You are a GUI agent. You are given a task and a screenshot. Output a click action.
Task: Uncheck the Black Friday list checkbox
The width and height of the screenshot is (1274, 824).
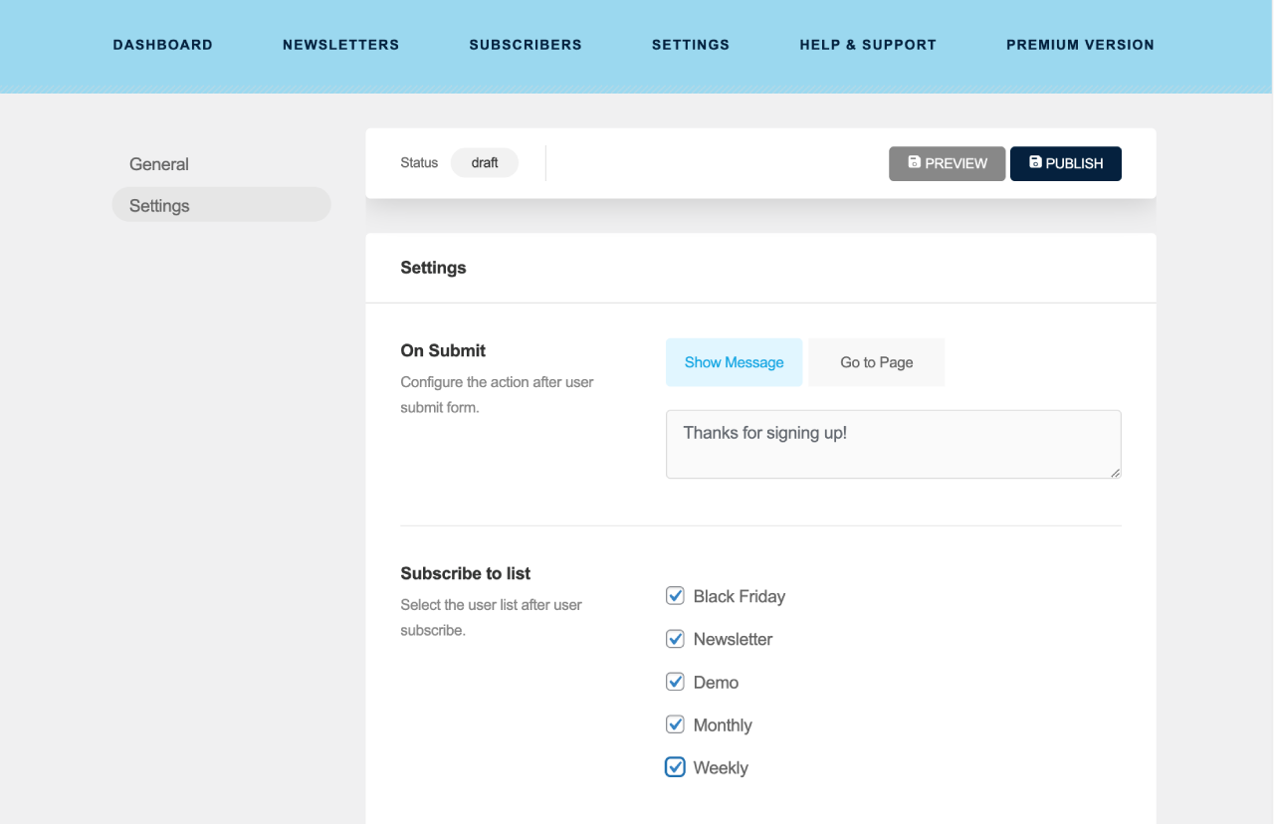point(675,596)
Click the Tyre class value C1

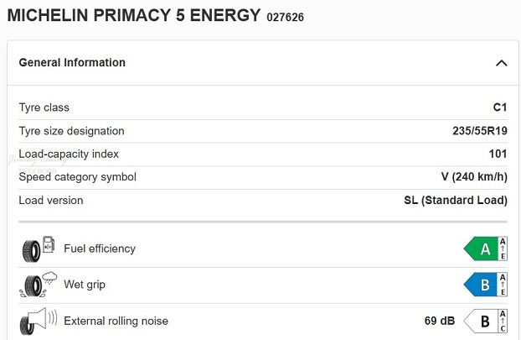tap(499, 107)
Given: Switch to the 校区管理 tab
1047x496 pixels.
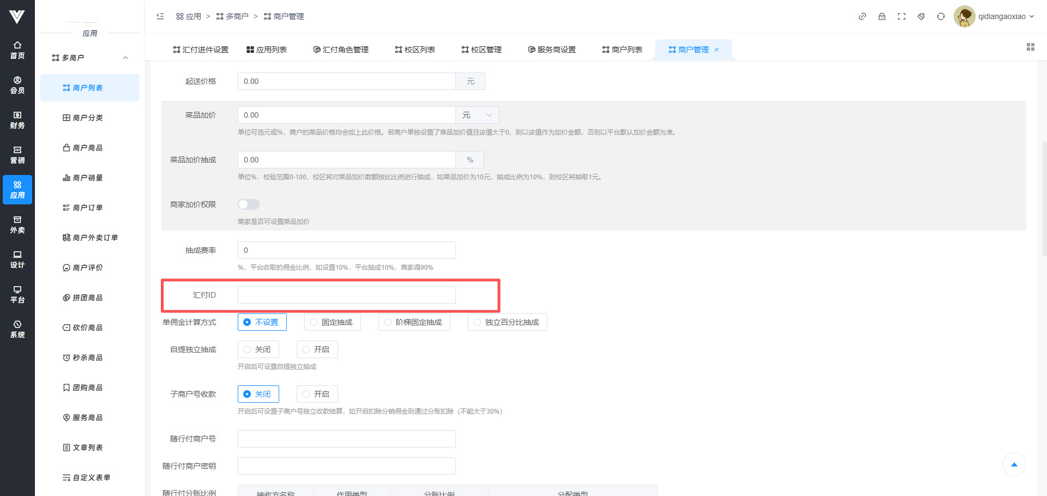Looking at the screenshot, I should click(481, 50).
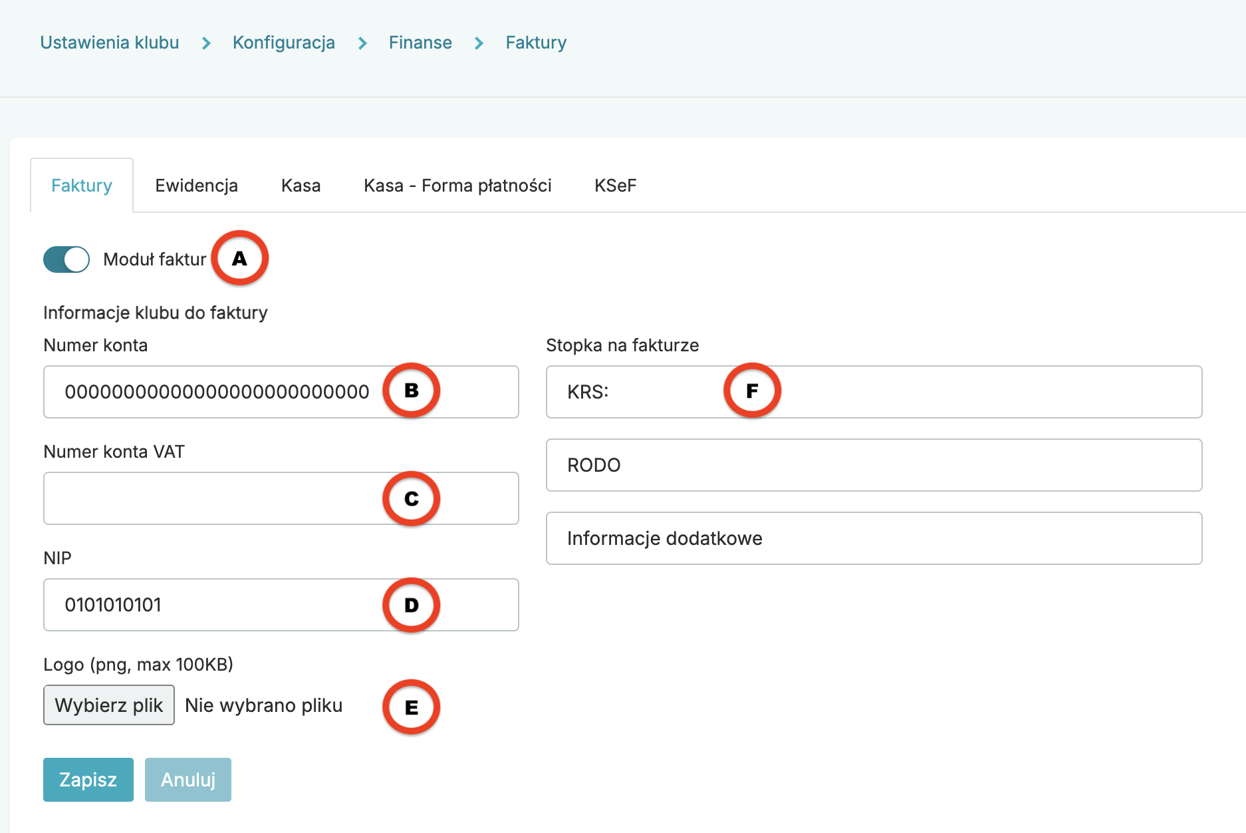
============
**ACTION ITEM**
Each line from the one containing "Task: Uncheck the Black Friday list checkbox" through the last line of the data should be written out exactly. Skip the pictures, and add no other lines.

**SOLVED EXERCISE**
Task: Uncheck the Black Friday list checkbox
The width and height of the screenshot is (1274, 824).
point(675,596)
Click the Tyre class value C1

tap(499, 107)
Given: Switch to the 校区管理 tab
1047x496 pixels.
Looking at the screenshot, I should click(481, 50).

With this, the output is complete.